TEXT SHOWN:
^^^^^^^^
Formative Exercise 08: GLM

The `personality_scores` dataset

Load the dataset reprores::personality_scores.

data("personality_scores", package = "reprores")

Question 1

Use ggplot2 to visualise the relationship between extraversion (Ex) on the horizontal axis and neuroticism (Ne) on the vertical axis.

ggplot(personality_scores, aes(x = Ex, y = Ne)) +
  geom_density_2d_filled(show.legend = FALSE, alpha = 0.5) +
  geom_smooth(method = lm, formula = y~x)

## Error in FUN(X[[i]], ...): object 'Ex' not found

Question 2

Run a regression model that predicts neuroticism from extraversion, and store the model object in the variable personality_mod. End the block by printing out the summary of the model.

personality_mod <- lm(Ne ~ Ex, data = personality_scores)

## Error in eval(predvars, data, env): object 'Ne' not found

summary(personality_mod) #print out the model summary

## Error in summary(personality_mod): object 'personality_mod' not found

Question 3

Make a histogram of the residuals of the model using ggplot2.

residuals <- residuals(personality_mod)

## Error in residuals(personality_mod): object 'personality_mod' not found

ggplot() +
  geom_histogram(aes(residuals), color = "black", binwidth = 0.25)

## Error: Aesthetics must be valid data columns. Problematic aesthetic(s): x = residuals. 
## Did you mistype the name of a data column or forget to add after_stat()?

Question 4

Write code to predict the neuroticism score for the minimum, mean, and maximum extraversion scores. Store the vector of predictions in the variable personality_pred.

scores <-  data.frame(
  Ex = c(
    min(personality_scores$Ex, na.rm = TRUE),
    mean(personality_scores$Ex, na.rm = TRUE),
    max(personality_scores$Ex, na.rm = TRUE)
  ),
  # adding the row names makes the output of predict easier to read
  row.names = c("min", "mean", "max")
)

## Warning in min(personality_scores$Ex, na.rm = TRUE): no non-missing arguments to
## min; returning Inf

## Warning in mean.default(personality_scores$Ex, na.rm = TRUE): argument is not
## numeric or logical: returning NA

## Warning in max(personality_scores$Ex, na.rm = TRUE): no non-missing arguments to
## max; returning -Inf

personality_pred <- predict(personality_mod, newdata = scores)
^^^^^^^^
STORED DATA:
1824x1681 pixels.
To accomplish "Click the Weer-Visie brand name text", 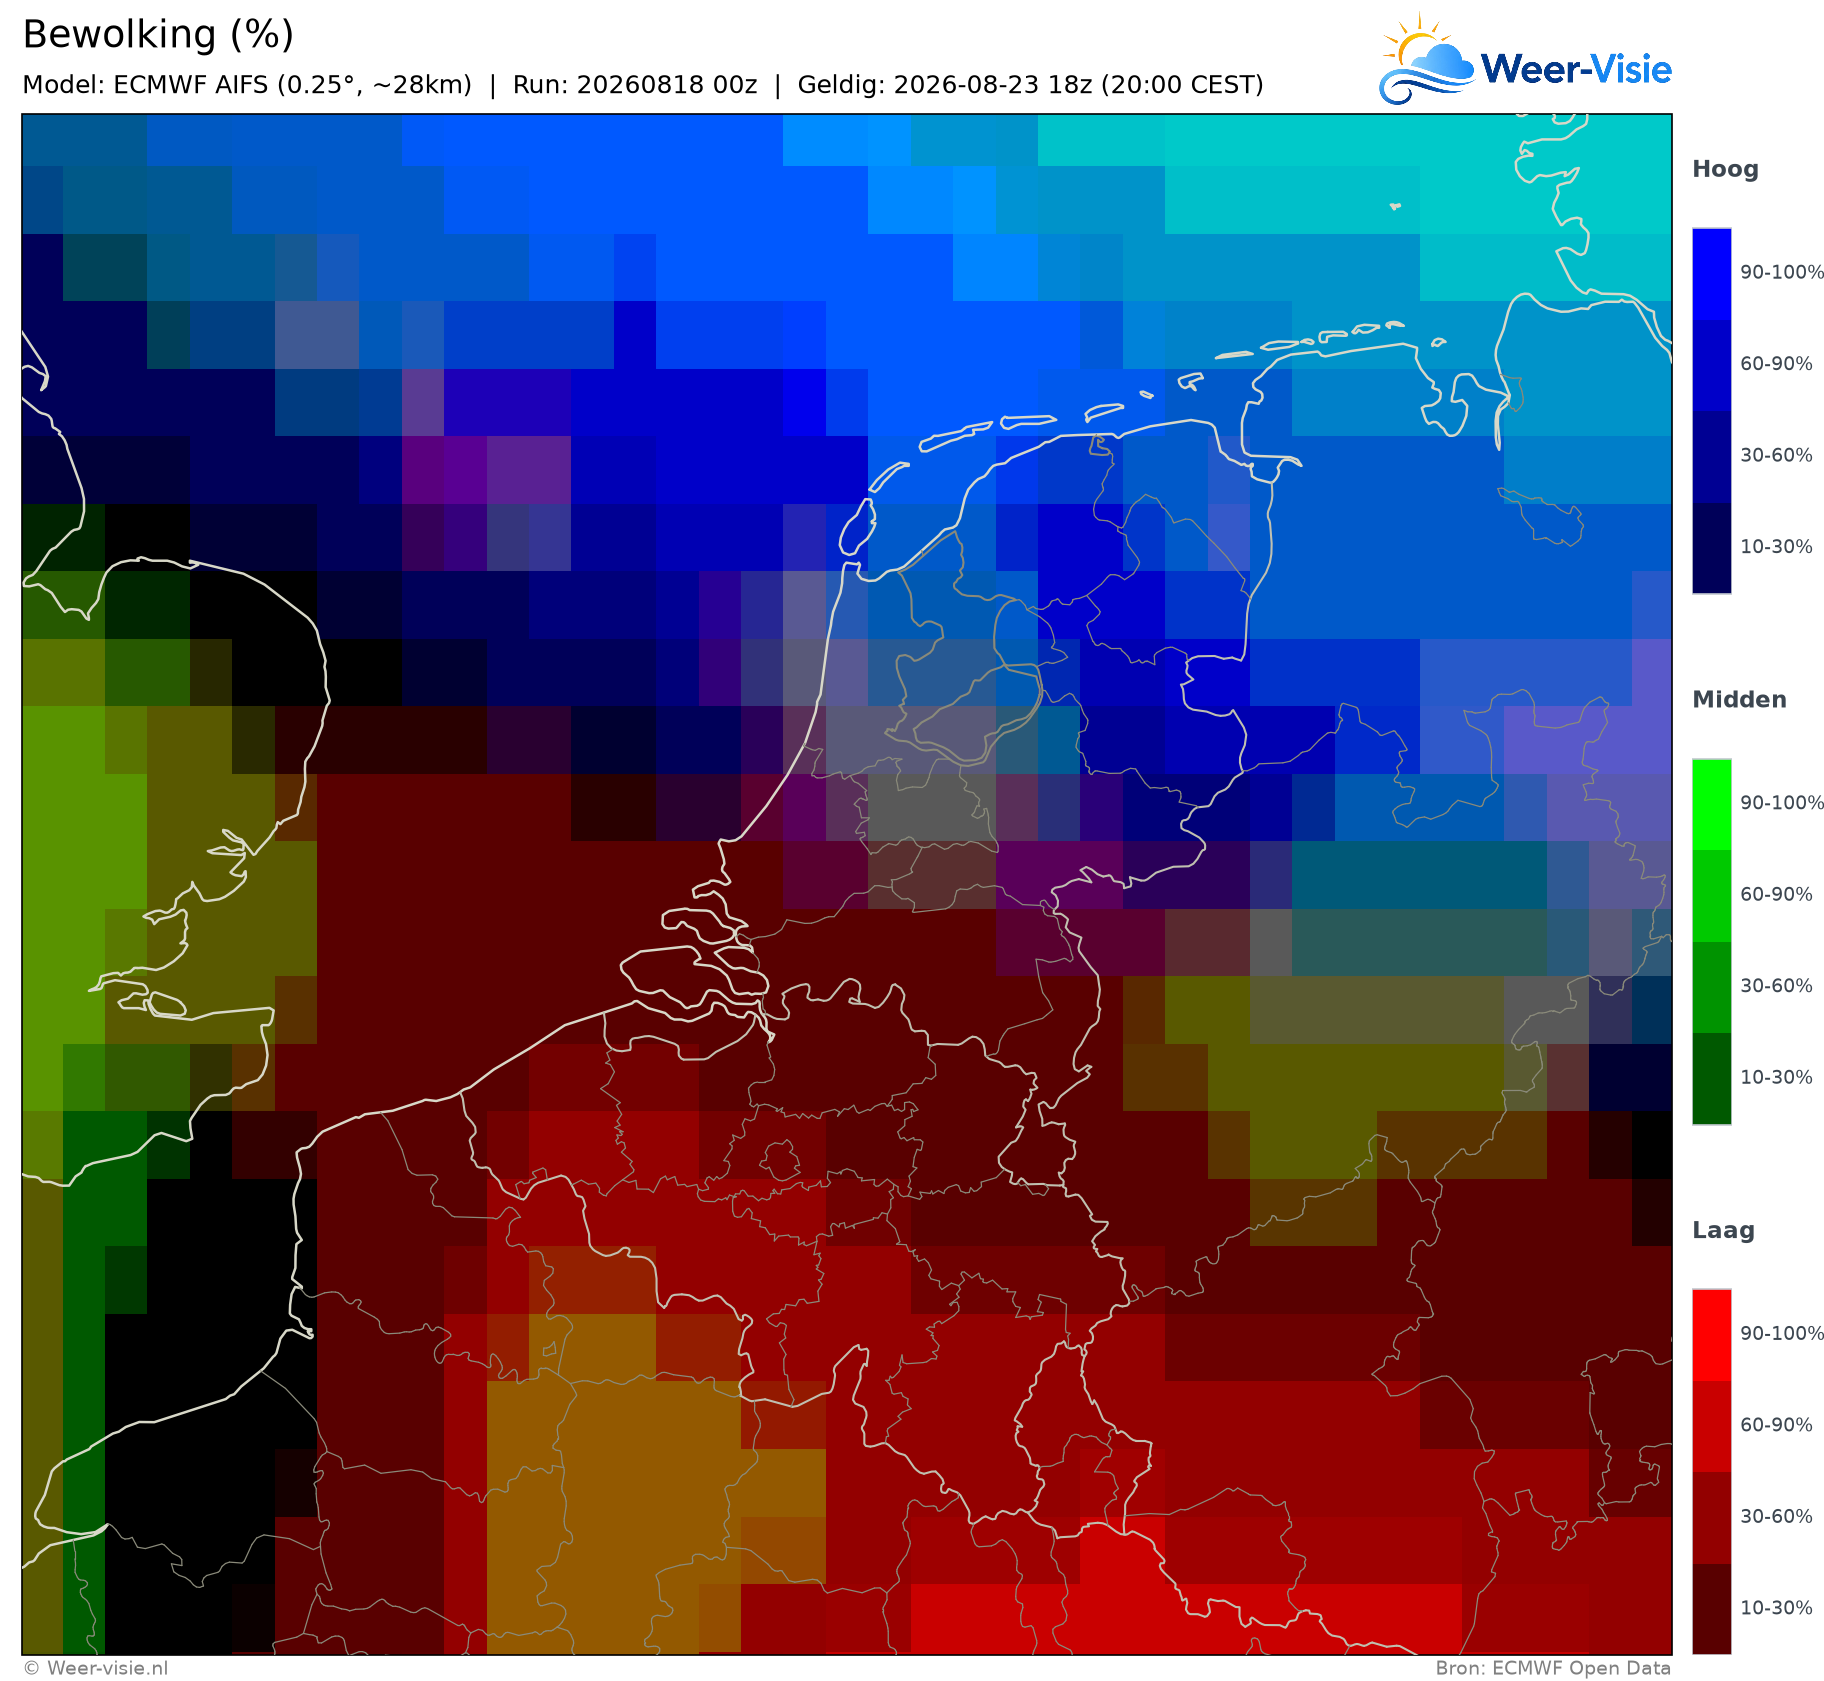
^^^^^^^^
WRITTEN PROBLEM 1: In the GLM exercise, what binwidth does the histogram of residuals use?
WRITTEN PROBLEM 2: Pick up the GLM exercise after its last line of code and write what comes next.

TASK RESPONSE 1: 0.25

TASK RESPONSE 2:
## Error in predict(personality_mod, newdata = scores): object 'personality_mod' not found

personality_pred # print the predicted values

## Error in eval(expr, envir, enclos): object 'personality_pred' not found

Simulating data from the linear model

Question 5

NOTE: You can knit this file to html to see formatted versions of the equations below (which are enclosed in $ characters); alternatively, if you find it easier, you can hover your mouse pointer over the $ in the code equations to see the formatted versions.

Write code to randomly generate 10 Y values from a simple linear regression model with an intercept of 3 and a slope of -7. Recall the form of the linear model:

$Y_i = \beta_0 + \beta_1 X_i + e_i$

The residuals ($e_i$s) are drawn from a normal distribution with mean 0 and variance $\sigma^2 = 4$, and $X$ is the vector of integer values from 1 to 10. Store the 10 observations in the variable Yi below. (NOTE: the standard deviation is the square root of the variance, i.e. $\sigma$; rnorm() takes the standard deviation, not the variance, as its third argument).

X <- 1:10
err <- rnorm(10, sd = 2)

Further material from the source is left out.